● What the exercise asks: Would you please print exactly the lines that run from the one with "Task: View Frodo Baggins's form submission" to the last line of the data, both included, without any pictures?

● Exercise materials:

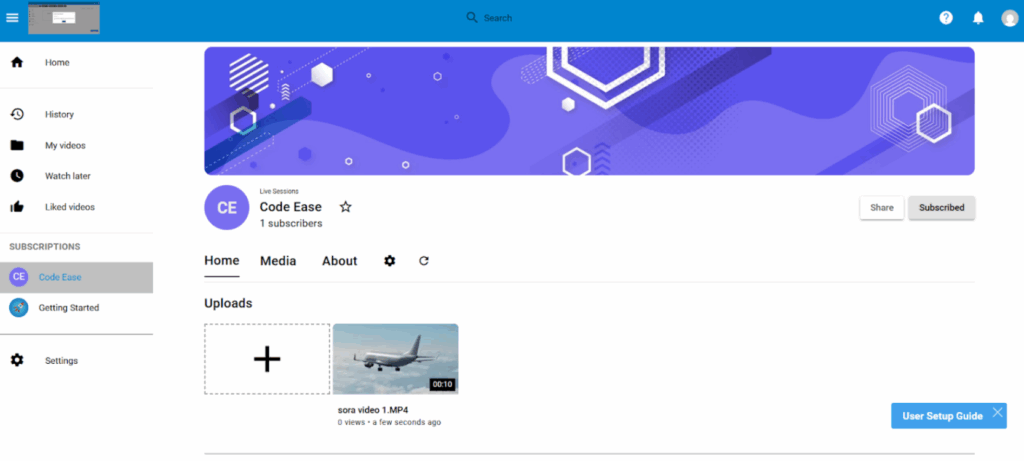The image size is (1024, 461).
Task: Click the star icon beside Code Ease
Action: click(x=345, y=207)
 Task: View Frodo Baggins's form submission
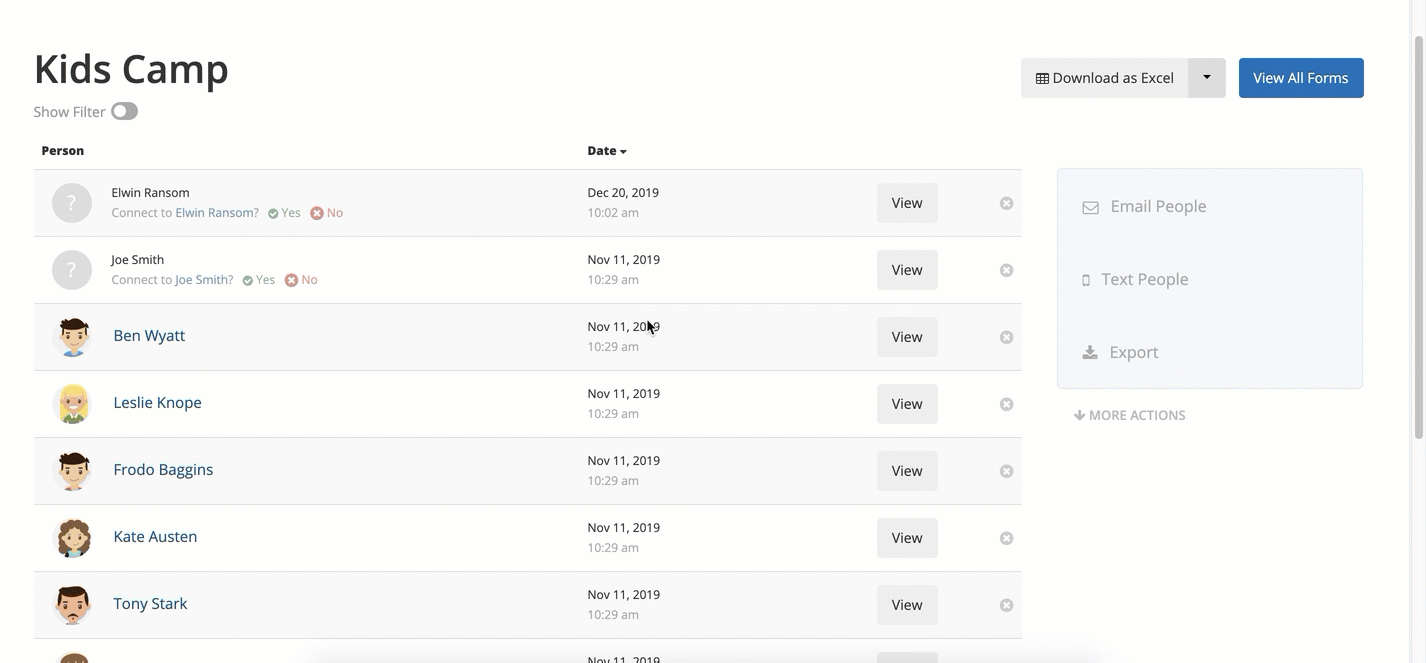907,471
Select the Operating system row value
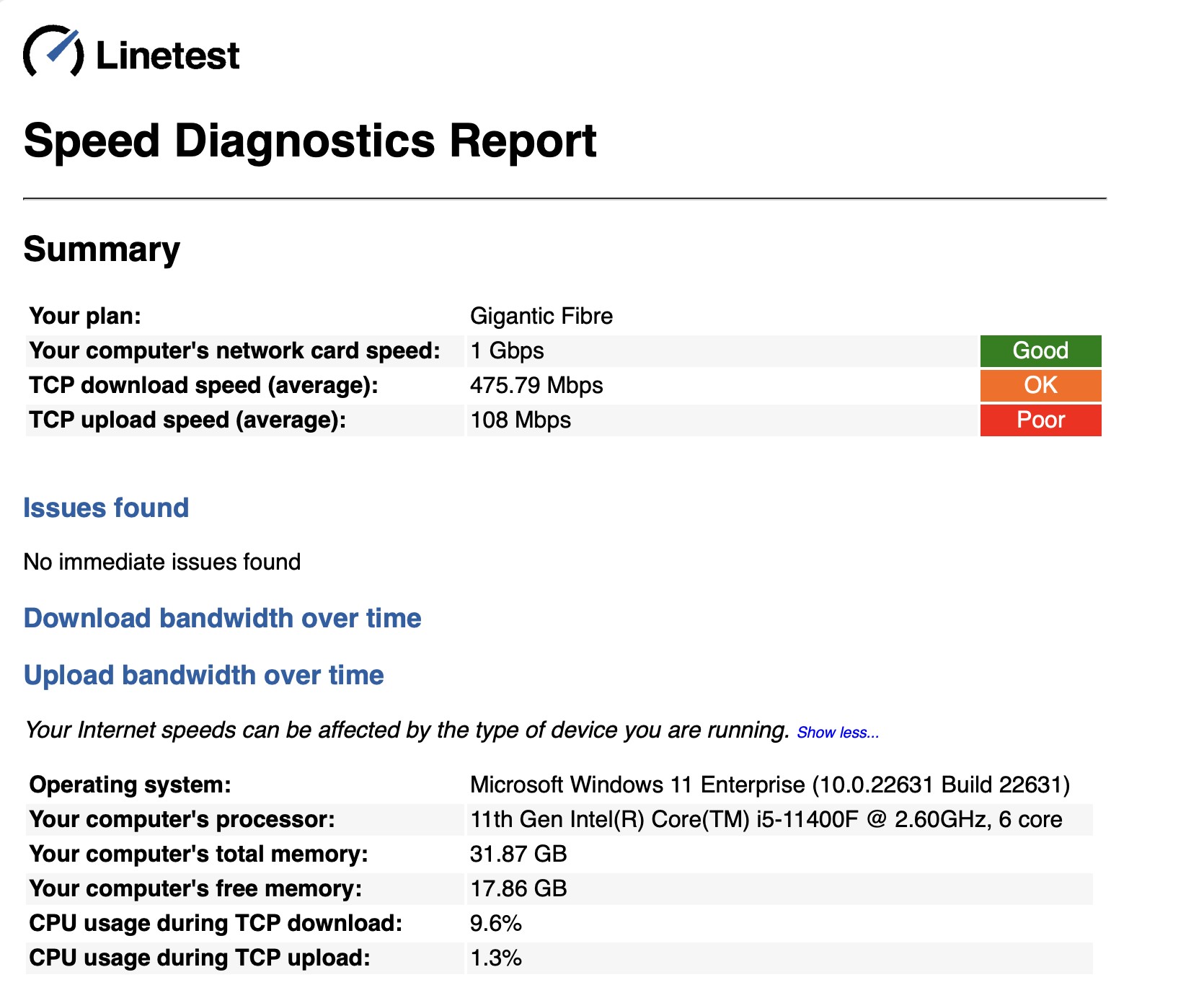The width and height of the screenshot is (1204, 985). click(770, 785)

● Result of the task:
 Task: View Frodo Baggins's form submission
907,471
Select the Operating system row value
The width and height of the screenshot is (1204, 985). click(770, 785)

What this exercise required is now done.